IM: More about Videogames? Proteus & Gone Home
Ok, so since this week’s reading was all above narrative and defining it, I want to talk about another videogame. To be honest, I don’t play as many games as I used to, and with the new consoles out and me not owning them, there is not much new to play.
What I have been playing though are indie titles, experimental games, and games that cross the boundaries of videogame and other forms of media. I don’t think I want to spend each week talking about videogames so I figure I’ll wrap them all together in this one post.
I bought a game called Proteus ages ago, and I played it for literally a few seconds and never played it again. I didn’t really know what to do in the game so I stopped. But I picked it up again a couple of days ago and beat it in one sitting. The basic premise of the game is… well, it’s about the seasons, nature and music. You basically walk around this island, and it starts out in spring. It’s all created in a heavy pixelated style, which I’m a fan of, but some people may not be able to deal with it. So you’re walking around, going up to animals, who make music when they run from you, and you explore this island to your hearts content. There’s no objective. Just free roaming. Then as night falls, you see flowing white pixels is the distance, so you head over to them and you come to a circular formation of tombstones. When you walk into the middle, you are transported into summer. Now the sun is beaming down, the trees are fully realised, and there are new animals about.
Anyway, this goes on until you finish winter, and then you beat the game. The point of the game is to be an anti-game almost. It defies almost all videogame tropes by giving you almost no direction, and no objectives or end goals. It tells a narrative through the seasonal changes, and I got quite emotional during the winter season. Everything I had grown to love about the island in spring, summer and autumn had gone, as the trees were bare, the ground was snow, the animals were gone and the suns rays were blocked by a heavy layer of fog, which was difficult to navigate through. This wasn’t Frozen. This was the embodiment of Loss.
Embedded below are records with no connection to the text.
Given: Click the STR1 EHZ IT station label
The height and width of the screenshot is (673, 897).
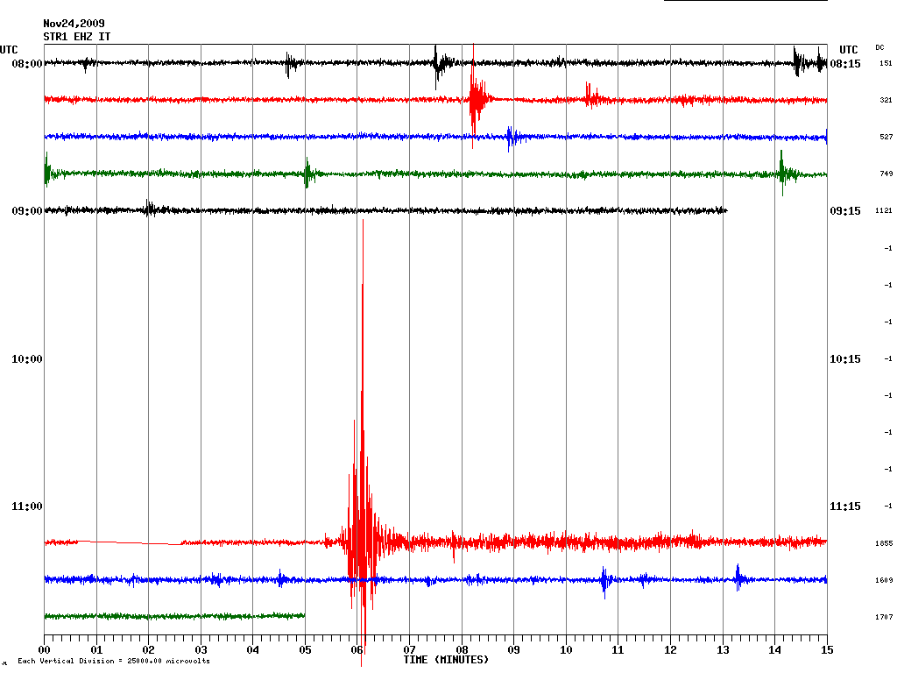Looking at the screenshot, I should point(77,37).
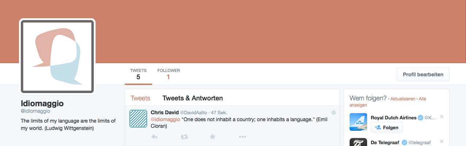Reply to Chris David's tweet
The width and height of the screenshot is (466, 146).
(x=154, y=137)
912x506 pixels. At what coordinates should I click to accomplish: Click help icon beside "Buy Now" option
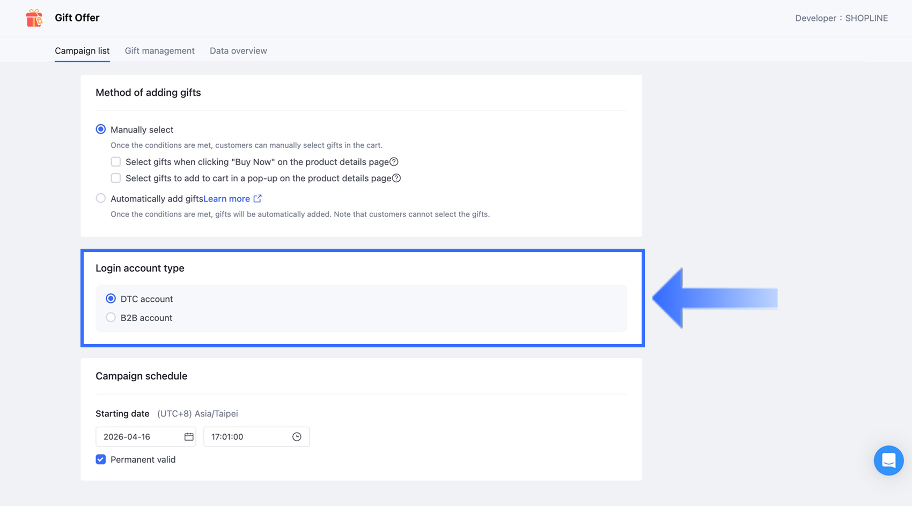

In another game that received crazy good reviews and accolades, Gone Home, you play as a girl whose come home after living overseas and nobody is home. The game is solely based around exploring the house and finding out where everybody has gone. When you play it, it feels like a horror game, but there are no threats, nothing scary that can hurt you, only objects that tell a story. This is in a sense, another anti-game. It’s like a narrative on wheels. It could easily have been a novel, but having it as a game makes you work to find the story. I beat the game not finding every tidbit, and when I looked up online what I’d missed, and entirely new story was present that went over my head, and it was a really dark and sinister one (not violent or supernatural, just human nature at its worst).
Stories in videogames are becoming much more artistic than they once were. We are in a video game rennaissance where anyone can make a game and have it up on Steam for thousands of people to play and enjoy, and there are many storytellers that are able to express themselves in the form of interactive narrative.